Êstes movimentos de reforma emancipadora prenunciavam, indubitàvelmente, o crepúsculo de uma era de obscurantismo, de cerceamentos e limitações, bem como a alvorada radiosa de uma época mais promissora e fecunda, onde a liberdade e a justiça pudessem coexistir.
Com efeito, a histórica eclosão revolucionária, que abalou a França em 1789, não foi outra coisa senão o conflito destas novas idéias contra o antigo regime. Era a reação de um povo cheio de ideais libertários contra os propósitos escravocratas das classes dominantes.
Desta violenta revolução que, por vários anos, encheu de luto e dor a desditosa França, saíram vitoriosos os sublimes princípios da liberdade.
Em 14 de julho de 1789, caiu a Bastilha ante a pressão e a fúria popular. Com êste feito histórico foi abolido o poder absoluto; deixou de existir a religião obrigatória, e os odiosos privilégios da realeza caducaram.
Reunidos em assembléia, legisladores eleitos pelo sufrágio popular estabeleceram os princípios normativos que consolidavam a liberdade civil e religiosa. Êstes princípios constituíram as memoráveis “declarações dos direitos do homem e do cidadão”, inspirados na legislação liberal dos Estados Unidos da América, legislação esta que proclamava “como evidentes as verdades que todos os homens são criados iguais entre si e dotados pelo Criador de direitos incontestáveis à vida, à liberdade e à realização da felicidade”.
Entretanto, a liberdade civil e, notadamente, a liberdade religiosa, estatuídas pelos legisladores franceses, só podem subsistir num Estado livre, divorciado do poder espiritual.

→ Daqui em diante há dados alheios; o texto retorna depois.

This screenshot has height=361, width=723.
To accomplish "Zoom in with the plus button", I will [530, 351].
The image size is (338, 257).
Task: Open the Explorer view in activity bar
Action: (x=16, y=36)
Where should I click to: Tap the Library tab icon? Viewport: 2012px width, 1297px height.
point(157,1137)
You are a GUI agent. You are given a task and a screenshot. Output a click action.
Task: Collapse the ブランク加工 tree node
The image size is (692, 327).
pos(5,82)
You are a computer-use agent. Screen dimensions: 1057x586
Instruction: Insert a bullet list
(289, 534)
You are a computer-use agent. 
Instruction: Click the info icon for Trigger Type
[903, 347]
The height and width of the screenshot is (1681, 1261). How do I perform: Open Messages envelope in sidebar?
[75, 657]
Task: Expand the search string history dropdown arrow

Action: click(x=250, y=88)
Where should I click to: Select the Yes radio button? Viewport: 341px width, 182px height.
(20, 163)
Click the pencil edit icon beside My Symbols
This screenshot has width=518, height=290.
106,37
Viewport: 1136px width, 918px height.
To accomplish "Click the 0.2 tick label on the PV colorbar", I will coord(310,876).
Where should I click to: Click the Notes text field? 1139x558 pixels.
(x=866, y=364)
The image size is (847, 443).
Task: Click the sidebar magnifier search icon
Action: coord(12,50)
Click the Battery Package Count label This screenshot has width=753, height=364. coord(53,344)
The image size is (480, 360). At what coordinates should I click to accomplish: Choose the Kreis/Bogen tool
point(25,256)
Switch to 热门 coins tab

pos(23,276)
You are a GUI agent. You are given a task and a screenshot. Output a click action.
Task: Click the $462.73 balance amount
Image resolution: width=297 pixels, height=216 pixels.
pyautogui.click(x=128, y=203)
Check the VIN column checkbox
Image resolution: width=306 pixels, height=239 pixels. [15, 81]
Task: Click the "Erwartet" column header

As abundantes páginas da história nos ensinam que a aliança do Estado com a igreja constitui um amálgama pleno de perigos para a sobrevivência das liberdades. Compreendendo isto, os constituintes franceses apressaram-se em proclamar a separação do poder temporal que, por vários séculos, estêve unido, num conluio infeliz com o poder espiritual.
É bem de se ver que Cristo Jesus, já em Seus dias, definiu sem rebuços a verdadeira posição do Estado, em face do poder espiritual. Respondendo a uma capciosa pergunta articulada por um astuto judeu, disse o Mestre da Galiléia: “Dai a César o que é de César, e a Deus o que é de Deus”. S. Mat. 22:21. Com isto ensinou Jesus, em Sua imensurável sabedoria, o respeito às autoridades constituídas e a sujeição aos princípios divinos. O santo e o profano não possuem nenhuma afinidade.
No dia 14 de julho o mundo comemorará o feito épico da tomada da Bastilha. Esta comemoração se fará justamente quando a liberdade de consciência é ameaçada pelas insidiosas tramas articuladas pelos violadores dos direitos do homem. Seja, pois, neste dia, evocada a sublimidade dos ensinamentos de Cristo no concernente à relação entre o temporal e o eterno; seja, ainda, proclamado, em tôda a sua excelsitude, o primado da liberdade de consciência — DÁDIVA DIVINA, DIREITO DO HOMEM.